A Day in the Life: How SOUL.md Shapes Behavior

Consider a typical day. At 7:30 AM, your agent runs its Heartbeat. It checks HEARTBEAT.md, finds "morning briefing," and composes a summary. SOUL.md says "max 5 bullet points" and "highlight action items first." The agent produces exactly that — not a rambling essay, but five crisp bullets with your most urgent items at the top.

At 10 AM, you ask via Telegram: "Summarize the Acme thread." SOUL.md says "cite sources" and "professional but approachable." The agent returns a concise summary with "Per Sarah's email of 2/15" and "From the 2/10 call notes" — you know where each fact came from.

At 2 PM, the agent detects a calendar conflict.
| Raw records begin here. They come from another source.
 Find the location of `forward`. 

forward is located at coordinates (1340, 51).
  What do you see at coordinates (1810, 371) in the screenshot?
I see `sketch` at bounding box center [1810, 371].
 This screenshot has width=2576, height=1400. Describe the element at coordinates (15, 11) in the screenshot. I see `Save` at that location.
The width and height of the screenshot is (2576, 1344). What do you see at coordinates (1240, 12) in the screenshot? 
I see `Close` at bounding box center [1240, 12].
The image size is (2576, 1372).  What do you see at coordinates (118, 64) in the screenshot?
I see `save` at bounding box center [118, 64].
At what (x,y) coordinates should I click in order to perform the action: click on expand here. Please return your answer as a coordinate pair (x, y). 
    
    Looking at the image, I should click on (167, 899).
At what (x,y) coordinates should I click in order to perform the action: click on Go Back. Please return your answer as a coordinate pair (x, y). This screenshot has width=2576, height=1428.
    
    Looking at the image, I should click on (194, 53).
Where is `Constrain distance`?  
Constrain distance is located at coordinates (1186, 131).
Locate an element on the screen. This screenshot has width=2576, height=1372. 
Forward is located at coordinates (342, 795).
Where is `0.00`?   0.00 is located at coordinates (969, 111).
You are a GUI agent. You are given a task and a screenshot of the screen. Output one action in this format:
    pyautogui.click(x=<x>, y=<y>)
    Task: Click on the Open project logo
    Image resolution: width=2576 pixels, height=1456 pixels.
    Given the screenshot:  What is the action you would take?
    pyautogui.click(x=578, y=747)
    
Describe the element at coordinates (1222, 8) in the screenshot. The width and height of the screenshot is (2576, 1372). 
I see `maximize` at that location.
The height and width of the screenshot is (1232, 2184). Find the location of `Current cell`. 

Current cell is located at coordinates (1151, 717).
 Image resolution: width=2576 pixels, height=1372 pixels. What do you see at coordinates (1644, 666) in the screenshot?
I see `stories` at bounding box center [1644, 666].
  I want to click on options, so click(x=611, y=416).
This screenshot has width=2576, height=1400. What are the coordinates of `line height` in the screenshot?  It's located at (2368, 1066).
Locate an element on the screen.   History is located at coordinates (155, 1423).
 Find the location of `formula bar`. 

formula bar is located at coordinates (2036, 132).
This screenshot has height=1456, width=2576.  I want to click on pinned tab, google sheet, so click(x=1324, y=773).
SOUL.md says "suggest the user's preferred meeting time (10 AM–2 PM)." Instead of a generic "you have a conflict," you get: "The 2 PM slot conflicts with your 1:30. Suggest moving to 11 AM or 12 PM?"

Every interaction is shaped by SOUL.md. The agent doesn't "forget" your preferences because they're not in a volatile chat history — they're in a file that's loaded every time.

Best Practices

  • Keep it focused: SOUL.md consumes context window space. Aim for under 500 lines. If you find yourself adding dozens of edge-case rules, consider moving some to HEARTBEAT.md or a dedicated RULES.md file.
  • Separate identity from tasks: SOUL.md = who the agent is. HEARTBEAT.md = what it checks. AGENTS.md = workspace configs. Don't mix them — each file has a clear responsibility.
  • Version control: SOUL.md changes affect all future behavior. Track changes in Git. Before major edits, create a backup. A single typo in a core value could change behavior in subtle ways.
  • Test after changes: Run a few test prompts after modifying SOUL.md to verify alignment. Ask for a briefing, a summary, and a confirmation-required action. Ensure the agent behaves as expected.
  • Review quarterly: Your preferences evolve. Revisit SOUL.md every few months. Remove instructions you no longer need; add new ones you've been repeating.

Troubleshooting Common Issues

Agent ignores a SOUL.md instruction: Ensure the instruction is unambiguous. "Be concise" is vague; "max 5 bullet points" is specific. Also verify the file is in the correct location (~/clawd/SOUL.md) and that the Agent Runtime is loading it (check logs).

Personality feels inconsistent: Conflicting instructions can cause drift. If you say "be friendly" and "no filler," the agent may oscillate. Pick one primary style and refine from there.

SOUL.md is too long: If you're exceeding 500 lines, consider splitting. Move workflow-specific rules to HEARTBEAT.md or a project-specific AGENTS.md. Keep SOUL.md for identity and universal values only.

Wrapping Up

SOUL.md is the foundation of OpenClaw's memory architecture — the file that defines persistent agent identity, values, and instructions. A well-crafted SOUL.md creates consistent, aligned behavior across every interaction. It's the difference between an agent that feels like a generic chatbot and one that feels like a teammate who knows how you work. See OpenClaw memory system for the full file structure, and HEARTBEAT.md for proactive task configuration.